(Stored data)
↓↓↓
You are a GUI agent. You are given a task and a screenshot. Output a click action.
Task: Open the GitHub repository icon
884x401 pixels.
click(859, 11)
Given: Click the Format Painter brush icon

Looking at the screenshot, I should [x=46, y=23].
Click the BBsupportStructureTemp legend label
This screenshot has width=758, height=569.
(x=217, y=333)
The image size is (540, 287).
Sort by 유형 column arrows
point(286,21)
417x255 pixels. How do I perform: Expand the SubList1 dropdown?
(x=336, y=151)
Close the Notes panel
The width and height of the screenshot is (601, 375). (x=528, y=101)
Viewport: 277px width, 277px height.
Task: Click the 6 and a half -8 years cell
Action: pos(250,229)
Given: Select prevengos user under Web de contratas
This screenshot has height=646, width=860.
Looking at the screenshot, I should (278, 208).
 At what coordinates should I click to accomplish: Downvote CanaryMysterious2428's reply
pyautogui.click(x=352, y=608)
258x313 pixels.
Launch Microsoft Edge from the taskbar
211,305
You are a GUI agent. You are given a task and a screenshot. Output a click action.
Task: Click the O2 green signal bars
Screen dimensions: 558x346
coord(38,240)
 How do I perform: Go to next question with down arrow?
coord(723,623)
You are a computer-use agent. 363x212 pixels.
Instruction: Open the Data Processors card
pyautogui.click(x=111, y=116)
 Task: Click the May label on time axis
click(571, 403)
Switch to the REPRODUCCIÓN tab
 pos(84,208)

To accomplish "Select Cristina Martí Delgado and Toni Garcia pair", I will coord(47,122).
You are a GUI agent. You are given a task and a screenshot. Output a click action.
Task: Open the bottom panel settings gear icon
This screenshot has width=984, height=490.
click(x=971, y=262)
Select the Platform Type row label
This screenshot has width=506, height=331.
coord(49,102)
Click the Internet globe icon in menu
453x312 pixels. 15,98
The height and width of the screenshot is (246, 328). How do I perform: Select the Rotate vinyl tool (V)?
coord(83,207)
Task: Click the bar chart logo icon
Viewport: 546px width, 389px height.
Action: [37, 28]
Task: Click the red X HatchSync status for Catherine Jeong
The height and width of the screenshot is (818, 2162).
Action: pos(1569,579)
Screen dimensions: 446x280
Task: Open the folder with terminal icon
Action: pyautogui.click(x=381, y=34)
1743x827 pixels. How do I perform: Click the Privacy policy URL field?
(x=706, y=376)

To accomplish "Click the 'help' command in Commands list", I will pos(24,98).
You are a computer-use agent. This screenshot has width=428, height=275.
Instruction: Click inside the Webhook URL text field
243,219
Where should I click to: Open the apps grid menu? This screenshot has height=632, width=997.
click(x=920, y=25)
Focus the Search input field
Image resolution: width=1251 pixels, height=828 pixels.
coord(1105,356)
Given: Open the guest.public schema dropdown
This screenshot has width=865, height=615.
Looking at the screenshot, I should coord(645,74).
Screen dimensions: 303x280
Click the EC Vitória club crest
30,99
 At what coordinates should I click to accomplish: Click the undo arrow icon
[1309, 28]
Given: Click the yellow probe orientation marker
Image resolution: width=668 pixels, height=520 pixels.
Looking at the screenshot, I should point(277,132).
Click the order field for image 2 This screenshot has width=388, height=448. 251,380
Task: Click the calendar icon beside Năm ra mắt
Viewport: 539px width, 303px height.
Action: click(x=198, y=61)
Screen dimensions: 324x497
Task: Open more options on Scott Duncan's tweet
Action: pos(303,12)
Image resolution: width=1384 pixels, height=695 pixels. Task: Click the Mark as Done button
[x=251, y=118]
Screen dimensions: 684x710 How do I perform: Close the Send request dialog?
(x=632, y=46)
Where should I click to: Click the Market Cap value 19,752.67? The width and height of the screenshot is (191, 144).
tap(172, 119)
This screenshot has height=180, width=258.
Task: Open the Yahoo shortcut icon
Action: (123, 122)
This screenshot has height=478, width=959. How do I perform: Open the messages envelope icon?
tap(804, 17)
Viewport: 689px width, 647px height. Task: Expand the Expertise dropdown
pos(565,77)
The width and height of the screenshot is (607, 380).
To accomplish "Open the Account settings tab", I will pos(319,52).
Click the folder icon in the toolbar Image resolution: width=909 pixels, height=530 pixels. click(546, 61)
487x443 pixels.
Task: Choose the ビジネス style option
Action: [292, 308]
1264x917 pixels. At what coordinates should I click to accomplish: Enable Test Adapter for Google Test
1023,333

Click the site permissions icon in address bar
↑↑↑
> _PROBLEM DESCRIPTION_:
Down to the last character, restate every record.

> _TASK SOLUTION_:
You are a GUI agent. You are given a task and a screenshot. Output a click action.
Task: Open the GitHub repository icon
884x401 pixels.
click(859, 11)
Given: Click the Format Painter brush icon

Looking at the screenshot, I should [x=46, y=23].
Click the BBsupportStructureTemp legend label
This screenshot has width=758, height=569.
(x=217, y=333)
The image size is (540, 287).
Sort by 유형 column arrows
point(286,21)
417x255 pixels. How do I perform: Expand the SubList1 dropdown?
(x=336, y=151)
Close the Notes panel
The width and height of the screenshot is (601, 375). (x=528, y=101)
Viewport: 277px width, 277px height.
Task: Click the 6 and a half -8 years cell
Action: pos(250,229)
Given: Select prevengos user under Web de contratas
This screenshot has height=646, width=860.
Looking at the screenshot, I should (278, 208).
 At what coordinates should I click to accomplish: Downvote CanaryMysterious2428's reply
pyautogui.click(x=352, y=608)
258x313 pixels.
Launch Microsoft Edge from the taskbar
211,305
You are a GUI agent. You are given a task and a screenshot. Output a click action.
Task: Click the O2 green signal bars
Screen dimensions: 558x346
coord(38,240)
 How do I perform: Go to next question with down arrow?
coord(723,623)
You are a computer-use agent. 363x212 pixels.
Instruction: Open the Data Processors card
pyautogui.click(x=111, y=116)
 Task: Click the May label on time axis
click(571, 403)
Switch to the REPRODUCCIÓN tab
 pos(84,208)

To accomplish "Select Cristina Martí Delgado and Toni Garcia pair", I will coord(47,122).
You are a GUI agent. You are given a task and a screenshot. Output a click action.
Task: Open the bottom panel settings gear icon
This screenshot has width=984, height=490.
click(x=971, y=262)
Select the Platform Type row label
This screenshot has width=506, height=331.
coord(49,102)
Click the Internet globe icon in menu
453x312 pixels. 15,98
The height and width of the screenshot is (246, 328). How do I perform: Select the Rotate vinyl tool (V)?
coord(83,207)
Task: Click the bar chart logo icon
Viewport: 546px width, 389px height.
Action: [37, 28]
Task: Click the red X HatchSync status for Catherine Jeong
The height and width of the screenshot is (818, 2162).
Action: pos(1569,579)
Screen dimensions: 446x280
Task: Open the folder with terminal icon
Action: pyautogui.click(x=381, y=34)
1743x827 pixels. How do I perform: Click the Privacy policy URL field?
(x=706, y=376)

To accomplish "Click the 'help' command in Commands list", I will pos(24,98).
You are a computer-use agent. This screenshot has width=428, height=275.
Instruction: Click inside the Webhook URL text field
243,219
Where should I click to: Open the apps grid menu? This screenshot has height=632, width=997.
click(x=920, y=25)
Focus the Search input field
Image resolution: width=1251 pixels, height=828 pixels.
coord(1105,356)
Given: Open the guest.public schema dropdown
This screenshot has width=865, height=615.
Looking at the screenshot, I should coord(645,74).
Screen dimensions: 303x280
Click the EC Vitória club crest
30,99
 At what coordinates should I click to accomplish: Click the undo arrow icon
[1309, 28]
Given: Click the yellow probe orientation marker
Image resolution: width=668 pixels, height=520 pixels.
Looking at the screenshot, I should point(277,132).
Click the order field for image 2 This screenshot has width=388, height=448. 251,380
Task: Click the calendar icon beside Năm ra mắt
Viewport: 539px width, 303px height.
Action: click(x=198, y=61)
Screen dimensions: 324x497
Task: Open more options on Scott Duncan's tweet
Action: pos(303,12)
Image resolution: width=1384 pixels, height=695 pixels. Task: Click the Mark as Done button
[x=251, y=118]
Screen dimensions: 684x710 How do I perform: Close the Send request dialog?
(x=632, y=46)
Where should I click to: Click the Market Cap value 19,752.67? The width and height of the screenshot is (191, 144).
tap(172, 119)
This screenshot has height=180, width=258.
Task: Open the Yahoo shortcut icon
Action: (123, 122)
This screenshot has height=478, width=959. How do I perform: Open the messages envelope icon?
tap(804, 17)
Viewport: 689px width, 647px height. Task: Expand the Expertise dropdown
pos(565,77)
The width and height of the screenshot is (607, 380).
To accomplish "Open the Account settings tab", I will pos(319,52).
Click the folder icon in the toolbar Image resolution: width=909 pixels, height=530 pixels. click(546, 61)
487x443 pixels.
Task: Choose the ビジネス style option
Action: [292, 308]
1264x917 pixels. At what coordinates should I click to accomplish: Enable Test Adapter for Google Test
1023,333

Click the site permissions icon in address bar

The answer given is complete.